One of the greatest challenges in life is to discover who you truly are, especially at the young ages where life is the most impressionable. Trying to make the monumental decisions like, "what am I doing with my life" force you to look into yourself and discover what you are made of. Even more than what you are made of, it's looking at what you believe and what you are about. I remember writing my "This I believe" paper for my senior Quest For Meaning class... one of the first explorations of who I truly am and what I believe and make out of this life and these experiences. I've learned even more this year as I settle into a year abroad, a new start and a new direction. So as I try to remake myself I begin to figure out who I am a bit more every day. I now know that I am truly a people person, that being around others is a great energy I feed off of and want to find the direction that keeps me around great company. But I also know that as much as I love the United States, living abroad has become a definition of myself. It is something that I have come to love, because every experience is new and gives you a fresh perspective on why I do things the way I do-- forcing me to look and understand "my way." And the new perspective, well, it's like a kid in a candy shop, wide eyed and ever excited, so for a kid who doesn't want to grow up, this is a great feeling!

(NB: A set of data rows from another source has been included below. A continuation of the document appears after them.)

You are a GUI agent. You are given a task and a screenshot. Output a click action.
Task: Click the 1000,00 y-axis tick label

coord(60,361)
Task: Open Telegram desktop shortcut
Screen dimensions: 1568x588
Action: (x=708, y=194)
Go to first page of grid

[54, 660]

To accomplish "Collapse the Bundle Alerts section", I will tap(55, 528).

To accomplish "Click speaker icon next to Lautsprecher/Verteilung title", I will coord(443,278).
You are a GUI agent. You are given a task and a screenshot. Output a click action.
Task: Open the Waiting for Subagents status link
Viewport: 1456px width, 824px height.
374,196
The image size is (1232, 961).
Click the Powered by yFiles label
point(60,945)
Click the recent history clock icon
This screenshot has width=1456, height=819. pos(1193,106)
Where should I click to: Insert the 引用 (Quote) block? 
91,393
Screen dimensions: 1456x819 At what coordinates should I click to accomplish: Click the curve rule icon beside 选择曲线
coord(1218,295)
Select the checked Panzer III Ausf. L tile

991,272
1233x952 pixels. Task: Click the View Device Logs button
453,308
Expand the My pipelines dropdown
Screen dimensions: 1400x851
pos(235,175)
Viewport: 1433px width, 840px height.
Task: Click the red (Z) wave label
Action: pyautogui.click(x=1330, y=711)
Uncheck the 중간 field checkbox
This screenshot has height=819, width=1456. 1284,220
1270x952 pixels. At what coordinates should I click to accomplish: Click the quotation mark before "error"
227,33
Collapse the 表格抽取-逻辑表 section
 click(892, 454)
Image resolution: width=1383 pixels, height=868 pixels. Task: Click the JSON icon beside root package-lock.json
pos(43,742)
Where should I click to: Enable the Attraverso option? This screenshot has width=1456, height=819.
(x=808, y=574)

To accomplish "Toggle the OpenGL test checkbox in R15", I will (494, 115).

I couldn't help but think today back onto my Eckerd experiences and how they have brought me to where I am today. At the same time I wish that I could go back taking all this "grownup" wisdom and begin Autumn Term and freshman year again. Funny how such a fulfilling experience can also leave you knowing there were things you missed, things to change, but hey, I guess that's a part of growing up. So it's what I like to call the wisdom of wishing, wishing you could take today's wisdom back to the yesterdays, but that's the beauty of life; you can take the experiences you've had and build on them to make the next ones even better! So that's the wisdom of wishing... we all grow, it's just a question of what we enjoy in the meantime.

Saturday, March 14, 2009

Do you believe in ghosts? That was the question I was asked as I got an invitation to stay at a haunted castle over the past weekend. However, sad as it may be and my opinion hidden, we didn't see any ghosts over our night at the castle. Now, as for the trip. Wake up at 8am and try to function-- it simply doesn't happen very well for a university student. Of course I forget my camera, yet again. So back to bumming off friends, but hey what's Facebook for? Oh not to mention, we set out on a picturesque hike around a true Scottish loch, and I forget my rain jacket, a true necessity in these parts. But thankful for flatmates who like to travel with me, I was able to borrow an army pullover that helped breat the freezing wind. I have to admit though, it was an amazing hike watching the fog roll off the mountains covering the heater fields on our every side and the shimmering blue water being fed by a small stream. The specks of snow still on the far peaks made it postcard perfect. Blunders aside I made it a trip worthwhile. The we finally managed our way to the haunted castle, which by the number of times we got lost seemed to be more of a disappearing castle. Funny though how we get spoiled over here, when we find out how "new" this castle is being built in the late 1800s; but it really looked much older than it actually was. We then settled into our rooms for a haunting experience as we told ghost stories in the dark. We stayed up as late as we could trying to find that good story we could bring back but after hours of watching and listening, I got nothing. So it was a little disappointing we didn't get to see that ghost, but hey how many nights do you get to say "I slept in a castle"? A good time, that's the storyline here!